The smartest person I've ever met was a year behind me in school, but his best friend was in my grade. The best friend, hereafter known as J, was not stupid, per se. He had a flair for war history and practically made a career of witty quips designed to tear me apart at every opportunity. He sat behind me in one of my classes my senior year, and while I slept through the class and earned a high A, his percentage at one point was in the single digits. This was due completely to lack of effort, although I contended that one would have to exert effort in order to do so poorly. Even guessing on every question on the tests should have netted him 25%, right?
I graduated high school second in my class, with a perfect 4.0 GPA, a support system convinced I would make something of myself in the real world, and a major scholarship which allowed me to attend the college of my dreams five hundred miles from home, tuition free. I was on top of the world and could do no wrong. J was entering the military, and I don't even know whether he earned his diploma. I don't recall his presence at graduation.
Since then, I have been knocked down by life at seemingly every opportunity. I allowed myself to feel superior--to J, to all the other students who barely graduated, to all the students with whom I'd spent all those years in Honors classes, to all the students who were accepted to my somewhat prestigious university, most of whom I dismissed as dumb jocks or "sorostitutes." And I have paid dearly for it. I find myself whiling away a lonely summer on the Internet, unable to find employment, an internship, or a research position, scholarship gone, boyfriend off doing exciting things without me, barely passing some of the classes which are the pillars of my major.
I ran into J on the Internet tonight. He joined the Marines, got married about six months after we graduated, and has a beautiful baby girl. While it may not be the career or life path I envision for myself, at the age of not quite 21 he has made something of himself, made his life matter. He is honorably serving his country while simultaneously providing for a family, while I sit around crying to my mother about how I'll never get the job I want and making plans to go out with her for Long Island iced teas when I'm old enough.

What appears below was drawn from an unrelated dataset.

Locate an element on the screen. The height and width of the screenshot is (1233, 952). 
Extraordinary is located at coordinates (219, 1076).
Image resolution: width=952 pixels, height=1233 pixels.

Every step I try to take forward finds me facing yet another obstacle. By the time I was a junior in high school I had my life all figured out. Graduate with straight A's and go to university on scholarship, which I did, and then earn a degree in Chemistry and possibly a Master's as well in four years, all without costing my mother more than a few thousand dollars, moving on to work my way up to BSL-4 researcher with the Centers for Disease Control and Prevention in Atlanta. I didn't need a husband or a family; my way was decided and I was going to get there. Now none of those plans is the least bit certain, and some of them have become downright impossible. I find myself humbled.